I say Grady [the protagonist in The Charlatan’s Boy] belongs to me. 🙂 You are not allowed to keep ownership of him. When I read a book the characters become my friends and I have very strong feelings about them. Once Grady’s published he is out in the world and you can’t coddle him and keep him as your little pet boy any more. He’s out there interacting with the readers. You gave birth to him, but he keeps growing after he leaves you.

I’ll admit, I dismissed the discussion because I though Jonathan had misunderstood my post(!) but I was more inclined to agree with Sally than Jonathan.

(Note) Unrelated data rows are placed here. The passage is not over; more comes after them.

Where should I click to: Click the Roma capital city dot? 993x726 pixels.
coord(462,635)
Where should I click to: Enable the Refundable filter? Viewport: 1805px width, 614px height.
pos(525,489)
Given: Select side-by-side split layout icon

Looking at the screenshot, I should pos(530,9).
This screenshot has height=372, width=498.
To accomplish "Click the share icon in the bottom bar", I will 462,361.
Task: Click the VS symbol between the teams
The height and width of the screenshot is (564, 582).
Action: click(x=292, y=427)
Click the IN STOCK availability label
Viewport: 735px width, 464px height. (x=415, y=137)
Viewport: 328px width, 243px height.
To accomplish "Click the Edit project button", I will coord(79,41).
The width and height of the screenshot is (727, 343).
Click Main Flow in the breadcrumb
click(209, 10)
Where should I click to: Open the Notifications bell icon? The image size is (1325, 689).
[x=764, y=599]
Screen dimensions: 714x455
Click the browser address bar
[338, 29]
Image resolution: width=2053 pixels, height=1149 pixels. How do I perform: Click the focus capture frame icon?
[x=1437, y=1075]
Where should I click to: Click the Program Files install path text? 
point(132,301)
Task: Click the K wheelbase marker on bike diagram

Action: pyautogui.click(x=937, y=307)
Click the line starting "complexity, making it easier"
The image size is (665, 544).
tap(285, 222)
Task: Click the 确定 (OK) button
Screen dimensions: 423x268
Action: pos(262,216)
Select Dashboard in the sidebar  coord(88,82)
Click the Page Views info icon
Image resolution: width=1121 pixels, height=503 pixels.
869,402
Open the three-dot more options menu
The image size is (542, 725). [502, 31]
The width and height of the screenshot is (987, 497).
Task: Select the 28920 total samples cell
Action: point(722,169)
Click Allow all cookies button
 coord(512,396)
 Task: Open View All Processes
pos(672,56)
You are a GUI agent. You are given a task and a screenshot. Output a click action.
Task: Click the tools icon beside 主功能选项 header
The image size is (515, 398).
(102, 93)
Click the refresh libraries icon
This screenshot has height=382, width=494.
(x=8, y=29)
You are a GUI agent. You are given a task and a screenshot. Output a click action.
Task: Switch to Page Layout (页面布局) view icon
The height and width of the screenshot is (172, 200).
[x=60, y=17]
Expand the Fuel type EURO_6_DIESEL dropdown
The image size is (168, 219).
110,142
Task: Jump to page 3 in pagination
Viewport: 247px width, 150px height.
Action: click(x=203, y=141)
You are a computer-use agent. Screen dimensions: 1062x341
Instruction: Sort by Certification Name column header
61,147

No actual pictures of feechie exist but here's one of Feechie Swamp Stew compliments of Donita K. Paul

And yet, I most certainly didn’t want Jonathan thinking I was comparing his fantasy feechies to angels. I knew better and didn’t like the idea that he thought otherwise based on my article.

Last Friday over at Spec Faith, the subject again cropped up, and suddenly I saw things in a different light. One of the visitors there claimed that guest novelist Kathy Tyers’ work Firebird was racist. He went on to say that Uncle Tom’s Cabin by Harriet Beecher Stowe was racist, that, in both cases, the authors may not have intended to write a racist work, but they did anyway.

In other words, he took the extreme position that a writer’s intention did not matter at all. Rather there is some standard apart from what the author thinks he is saying against which the reader can measure a work and determine what he actually said. And that standard? Apparently whatever the reader “got out of it.”

Suddenly I was not so firmly on the side of the reader, so I countered with a post of my own at Spec Faith. As I wrote my thoughts and realized that the attitude we have toward reading plays a huge part in how we understand Scripture, I thought this topic was important enough to revisit here.

The key issues, I believe, are these:

    1. Novelists, like any other writer, are communicating something.
    2. Readers are responsible to discern what it is the novelist is saying.
    3. Stories affect readers on an emotional level as well as an intellectual level.
    4. Readers come to stories with their own set of experiences and their own worldview.
    5. Consequently, a reader may interact with a story and come away, having been touched, having learned and grown in ways that the novelist never dreamed.

Using The Charlatan’s Boy as an example again, in my reading, I saw parallels between the disbelief of the “civilizers” about the very real feechie and the disbelief of today’s rational thinkers about the very real world of the supernatural.

Was this a point Jonathan intended to communicate? From his comment, it seems clear he did not. Could that parallel legitimately be made, however? I think definitely yes, in part because of two things. One has to do with what I as the reader was experiencing — much having to do with false teaching and the effects on our culture. The second has to do with the actual content. Nothing I saw in the story violated what Jonathan wrote.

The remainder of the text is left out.